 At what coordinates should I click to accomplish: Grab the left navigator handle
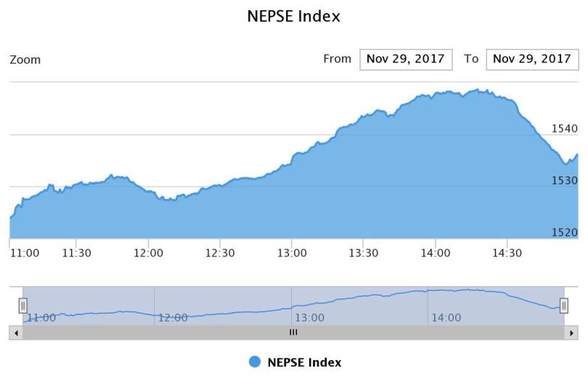pos(23,306)
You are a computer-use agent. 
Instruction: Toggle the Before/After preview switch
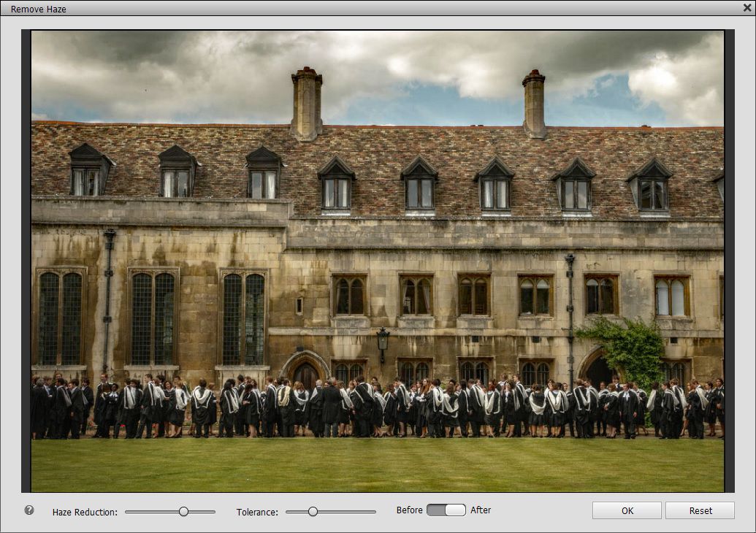446,510
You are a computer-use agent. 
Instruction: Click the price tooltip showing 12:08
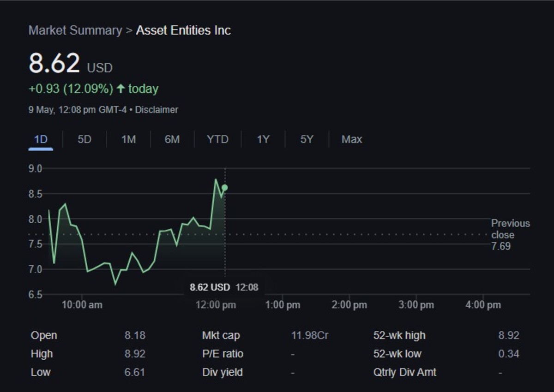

========

YOUR TASK
Output the entries verbatim, skipping images.

SOLUTION FOR THIS PROBLEM
 At what coordinates should I click to accomplish: Grab the left navigator handle
pos(23,306)
You are a computer-use agent. 
Instruction: Toggle the Before/After preview switch
446,510
You are a computer-use agent. 
Instruction: Click the price tooltip showing 12:08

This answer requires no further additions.